Segment Start: GIVEN ENTRIES
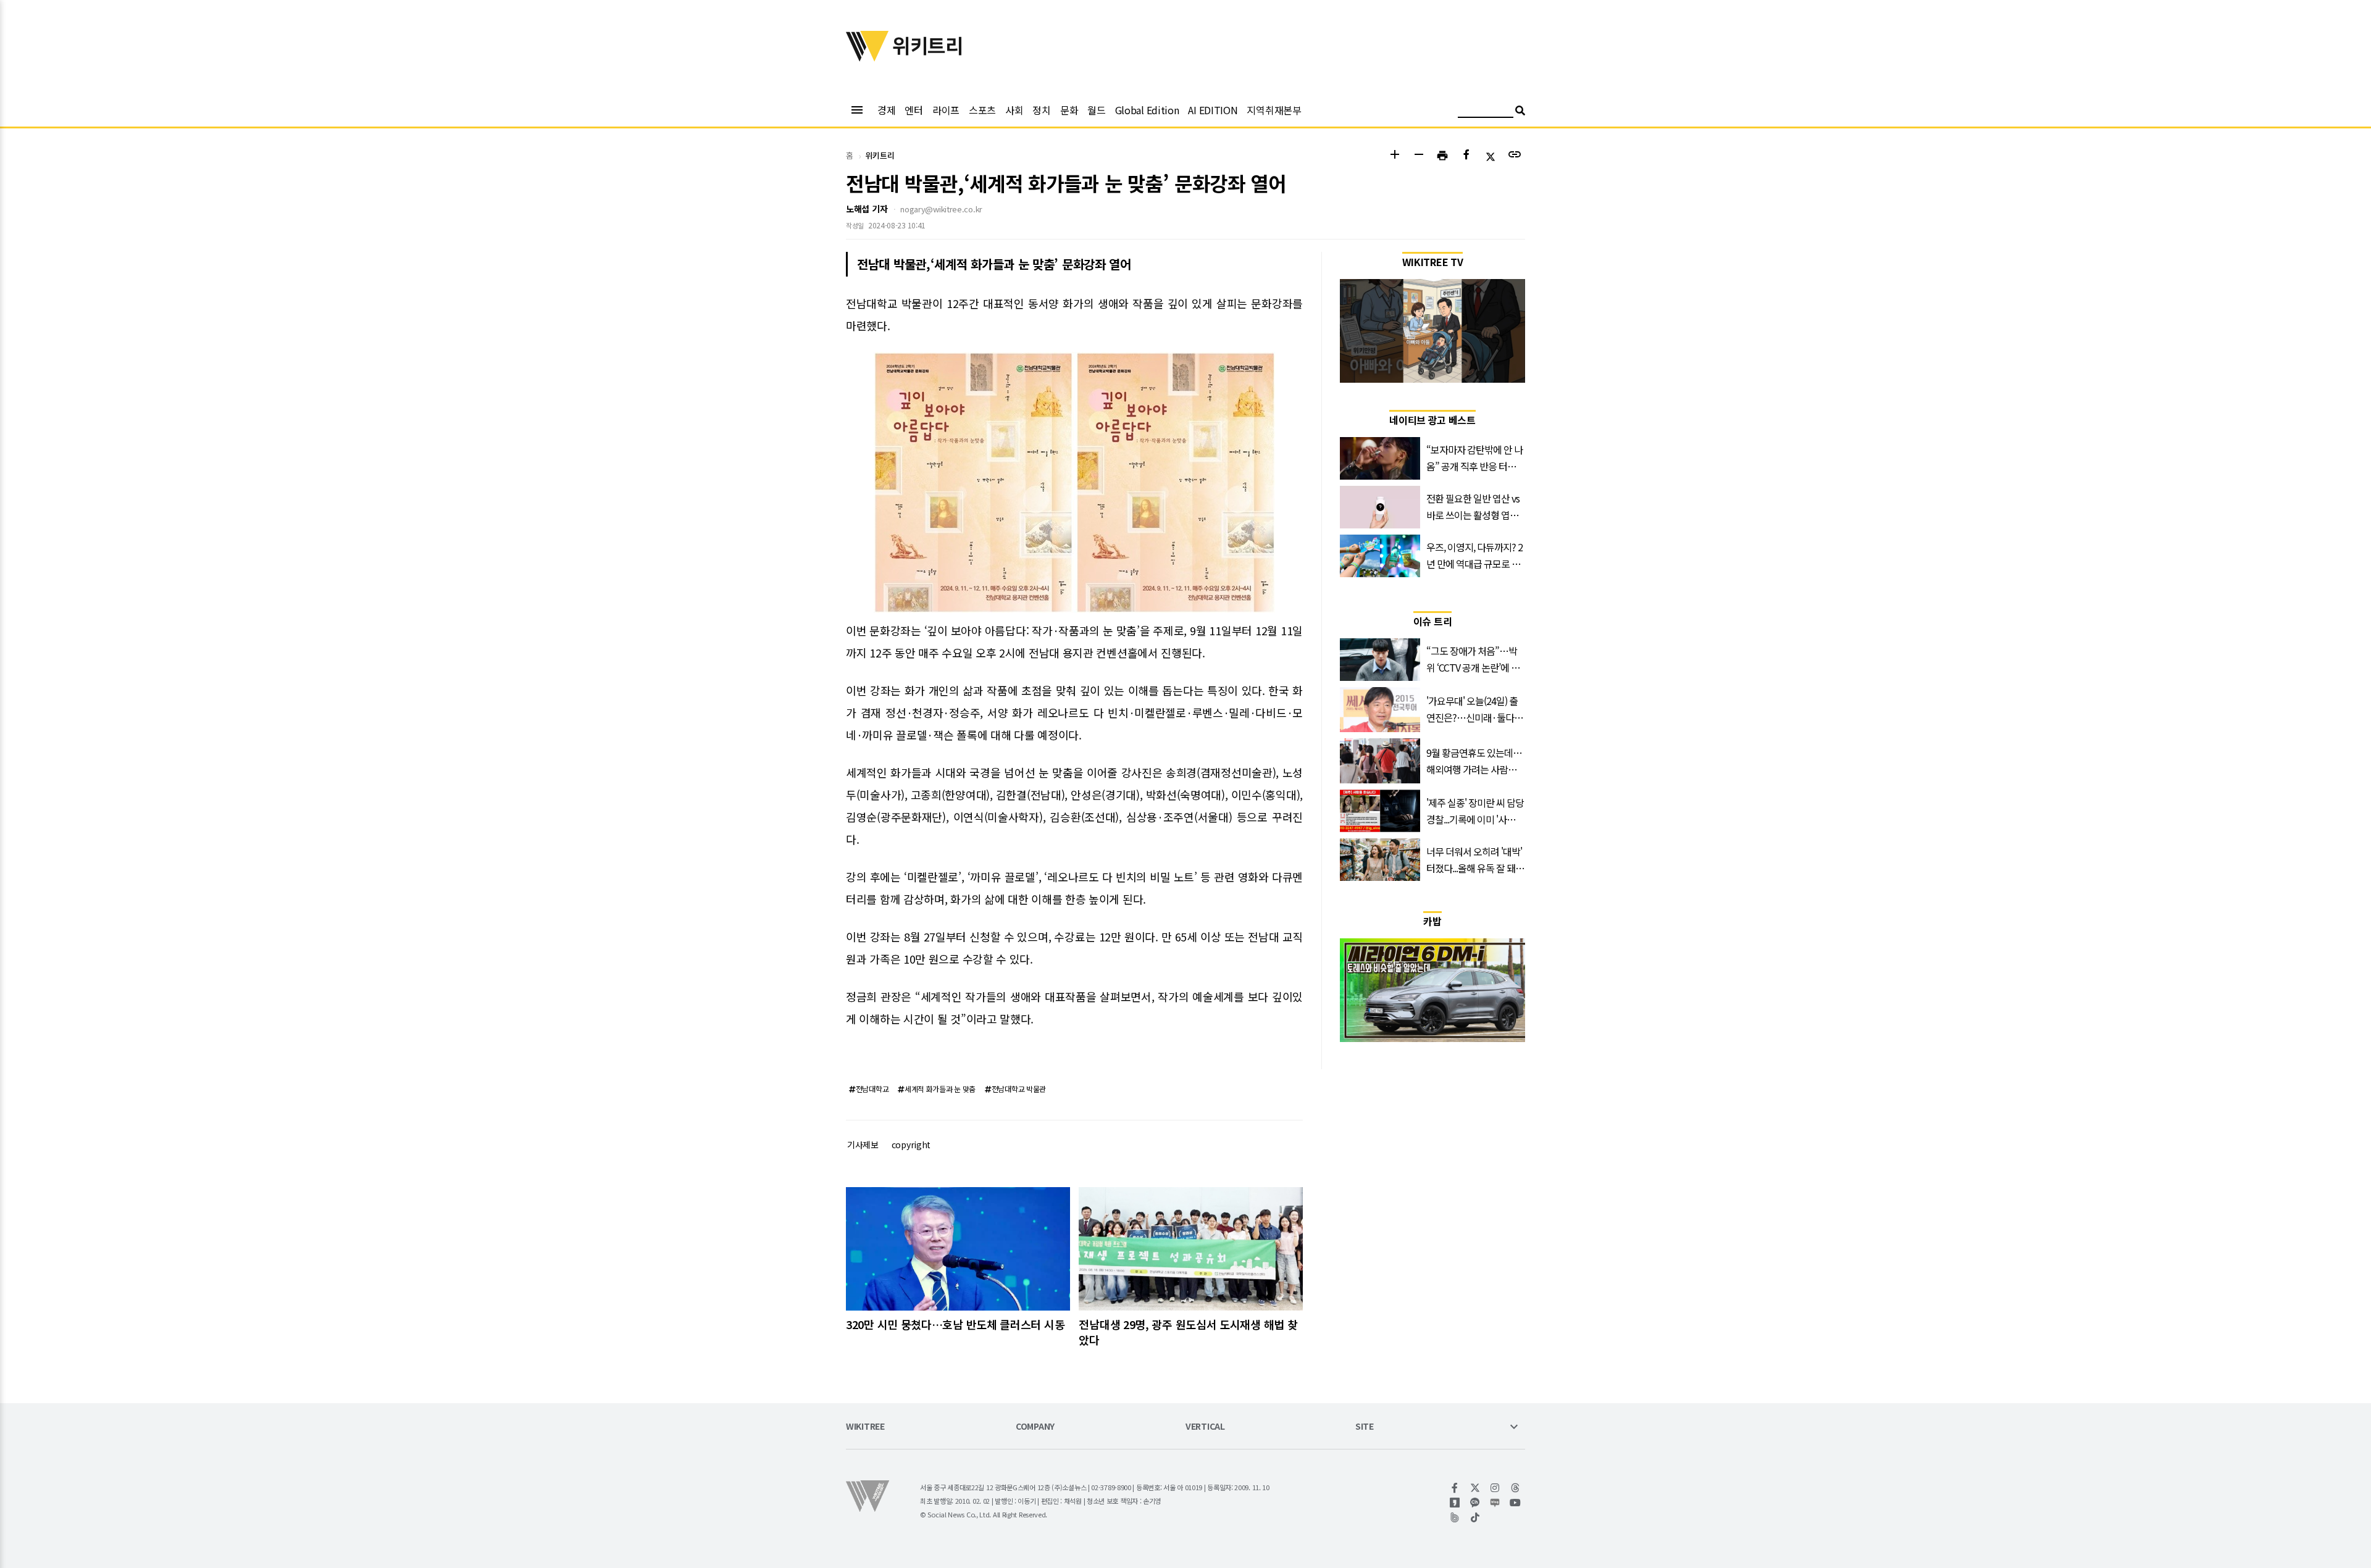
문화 (1069, 109)
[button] (1394, 156)
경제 (886, 109)
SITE (1364, 1427)
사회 (1014, 109)
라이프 (946, 109)
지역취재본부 (1274, 109)
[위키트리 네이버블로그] (1495, 1502)
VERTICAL (1205, 1427)
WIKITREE (865, 1427)
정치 (1041, 109)
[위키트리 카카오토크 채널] (1475, 1502)
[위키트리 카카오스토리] (1455, 1502)
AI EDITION (1212, 109)
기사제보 (863, 1144)
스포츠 (982, 109)
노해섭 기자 (866, 208)
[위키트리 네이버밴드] (1455, 1517)
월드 (1096, 109)
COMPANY (1035, 1427)
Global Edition (1147, 109)
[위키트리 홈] (867, 57)
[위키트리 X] (1475, 1487)
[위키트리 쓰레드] (1515, 1487)
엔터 (913, 109)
Segment End: GIVEN ENTRIES
## TASK BRIEF
Which lines of the records hold the string "위키트리"? Copy each one.

## TASK RESULT
[위키트리 네이버블로그] (1495, 1502)
[위키트리 카카오토크 채널] (1475, 1502)
[위키트리 카카오스토리] (1455, 1502)
[위키트리 네이버밴드] (1455, 1517)
[위키트리 홈] (867, 57)
[위키트리 X] (1475, 1487)
[위키트리 쓰레드] (1515, 1487)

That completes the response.